Si sforzò di assumere immediatamente un’aria più professionale, ma le mani sudate dalle dita corte e grasse lasciarono impronte indelebili sul vetro della scrivania. Pensai che non avrei mai potuto avere alcun timore reverenziale verso chi, nonostante il grado, si comportava da piccolo impiegatuccio con mansioni da ragioniere. Ma a quel tempo non potevo certo sapere che la vista di un paio di gambe livellava tutti gli uomini e senza differenza di grado iniziavano quel lavorio di occhi e posizione del corpo per racimolare qualche centimetro di pelle oltre l’orlo della gonna.

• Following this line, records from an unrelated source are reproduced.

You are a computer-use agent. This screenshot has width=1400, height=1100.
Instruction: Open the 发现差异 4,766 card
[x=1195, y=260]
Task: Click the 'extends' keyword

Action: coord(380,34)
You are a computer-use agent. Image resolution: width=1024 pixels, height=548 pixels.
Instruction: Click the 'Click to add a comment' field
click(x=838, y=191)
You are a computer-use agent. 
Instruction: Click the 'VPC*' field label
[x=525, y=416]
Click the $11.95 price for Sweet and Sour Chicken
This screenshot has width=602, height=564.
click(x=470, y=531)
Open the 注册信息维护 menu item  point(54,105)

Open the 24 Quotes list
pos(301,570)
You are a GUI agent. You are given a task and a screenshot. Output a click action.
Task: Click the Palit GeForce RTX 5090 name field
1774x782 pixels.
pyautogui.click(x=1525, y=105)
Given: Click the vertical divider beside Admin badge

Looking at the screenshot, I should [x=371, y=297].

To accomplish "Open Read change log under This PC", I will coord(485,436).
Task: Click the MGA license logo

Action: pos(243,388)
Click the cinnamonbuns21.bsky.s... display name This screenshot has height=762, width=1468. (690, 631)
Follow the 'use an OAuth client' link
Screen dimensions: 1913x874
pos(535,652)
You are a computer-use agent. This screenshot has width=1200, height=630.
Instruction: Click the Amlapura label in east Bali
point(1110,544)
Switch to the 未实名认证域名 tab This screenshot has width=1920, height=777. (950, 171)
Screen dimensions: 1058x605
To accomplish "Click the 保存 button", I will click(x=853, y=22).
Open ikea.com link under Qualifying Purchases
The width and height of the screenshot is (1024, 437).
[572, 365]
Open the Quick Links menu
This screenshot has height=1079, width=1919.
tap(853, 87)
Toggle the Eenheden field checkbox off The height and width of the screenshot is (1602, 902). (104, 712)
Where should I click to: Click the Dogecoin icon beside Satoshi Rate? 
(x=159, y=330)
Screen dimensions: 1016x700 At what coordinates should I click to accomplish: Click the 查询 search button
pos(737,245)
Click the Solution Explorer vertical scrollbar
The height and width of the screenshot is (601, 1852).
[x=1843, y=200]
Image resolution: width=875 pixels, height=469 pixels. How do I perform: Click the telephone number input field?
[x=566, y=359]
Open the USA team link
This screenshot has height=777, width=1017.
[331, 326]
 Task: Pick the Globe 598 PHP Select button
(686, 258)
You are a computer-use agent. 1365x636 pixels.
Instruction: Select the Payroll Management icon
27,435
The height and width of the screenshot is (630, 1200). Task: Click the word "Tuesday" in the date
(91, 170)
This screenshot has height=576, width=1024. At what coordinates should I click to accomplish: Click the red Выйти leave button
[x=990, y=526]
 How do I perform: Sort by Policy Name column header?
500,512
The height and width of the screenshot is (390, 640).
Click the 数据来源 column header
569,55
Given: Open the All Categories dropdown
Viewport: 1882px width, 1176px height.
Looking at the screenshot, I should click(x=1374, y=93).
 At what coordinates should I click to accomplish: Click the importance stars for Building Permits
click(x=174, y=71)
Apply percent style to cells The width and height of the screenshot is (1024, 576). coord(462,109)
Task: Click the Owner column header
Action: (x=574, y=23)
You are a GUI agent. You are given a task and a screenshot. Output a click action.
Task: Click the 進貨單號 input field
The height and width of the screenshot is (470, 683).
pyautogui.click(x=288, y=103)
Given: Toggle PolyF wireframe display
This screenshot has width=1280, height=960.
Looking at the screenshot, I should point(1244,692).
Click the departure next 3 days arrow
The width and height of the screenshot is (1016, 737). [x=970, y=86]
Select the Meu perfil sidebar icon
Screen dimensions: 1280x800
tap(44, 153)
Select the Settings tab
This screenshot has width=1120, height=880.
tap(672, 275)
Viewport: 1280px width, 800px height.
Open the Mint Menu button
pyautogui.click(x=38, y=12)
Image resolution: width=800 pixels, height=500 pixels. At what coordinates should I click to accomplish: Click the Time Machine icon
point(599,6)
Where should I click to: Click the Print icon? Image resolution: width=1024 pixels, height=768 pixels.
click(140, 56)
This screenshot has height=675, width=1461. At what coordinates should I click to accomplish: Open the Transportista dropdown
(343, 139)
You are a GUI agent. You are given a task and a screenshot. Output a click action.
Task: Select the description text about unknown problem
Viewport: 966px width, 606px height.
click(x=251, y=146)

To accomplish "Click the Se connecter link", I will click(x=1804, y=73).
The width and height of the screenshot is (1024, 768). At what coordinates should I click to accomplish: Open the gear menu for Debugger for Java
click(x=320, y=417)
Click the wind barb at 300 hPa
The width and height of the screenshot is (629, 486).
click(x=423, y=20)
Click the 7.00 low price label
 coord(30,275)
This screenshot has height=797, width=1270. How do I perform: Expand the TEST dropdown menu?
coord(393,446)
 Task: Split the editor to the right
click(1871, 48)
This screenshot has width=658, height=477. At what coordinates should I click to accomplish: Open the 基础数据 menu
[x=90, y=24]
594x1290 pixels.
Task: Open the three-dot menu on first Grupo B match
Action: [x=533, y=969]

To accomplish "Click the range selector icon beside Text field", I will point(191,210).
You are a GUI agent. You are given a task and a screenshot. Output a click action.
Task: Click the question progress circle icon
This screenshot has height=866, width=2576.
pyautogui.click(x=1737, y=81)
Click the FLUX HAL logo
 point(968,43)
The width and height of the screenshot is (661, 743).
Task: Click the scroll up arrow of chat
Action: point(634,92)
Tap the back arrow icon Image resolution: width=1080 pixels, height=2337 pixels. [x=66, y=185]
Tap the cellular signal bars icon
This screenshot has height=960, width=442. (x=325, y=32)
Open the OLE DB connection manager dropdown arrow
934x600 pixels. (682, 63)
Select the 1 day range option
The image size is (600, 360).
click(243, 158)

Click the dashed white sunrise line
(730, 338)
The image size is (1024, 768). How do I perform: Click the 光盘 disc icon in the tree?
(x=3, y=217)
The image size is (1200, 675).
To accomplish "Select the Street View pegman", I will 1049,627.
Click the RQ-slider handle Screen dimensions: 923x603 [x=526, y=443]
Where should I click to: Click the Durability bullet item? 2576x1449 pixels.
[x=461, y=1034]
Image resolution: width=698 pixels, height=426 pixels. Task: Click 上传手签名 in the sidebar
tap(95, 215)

Nonostante l’imbarazzo lo lasciai fare, cercando una posizione più comoda sulla poltroncina di stoffa a scacchi grigi e neri””’
Così era iniziata e così sarebbe finita se la mia voglia di carriera e quel desiderio irrefrenabile di arrivare chissà dove, non m’avesse costretta nel tempo ad accettare situazioni che andavano oltre un lecito e un regolare percorso professionale.
Solo dopo qualche giorno capii che ero stata convocata dal Direttore massimo, e salita fino al settimo piano nella stanza dove è consentito accedere soltanto ad una stretta cerchia di collaboratori.
Ma evidentemente non me ne rendevo conto, visto che solo qualche settimana dopo non mi destò alcun effetto tornare fin lassù.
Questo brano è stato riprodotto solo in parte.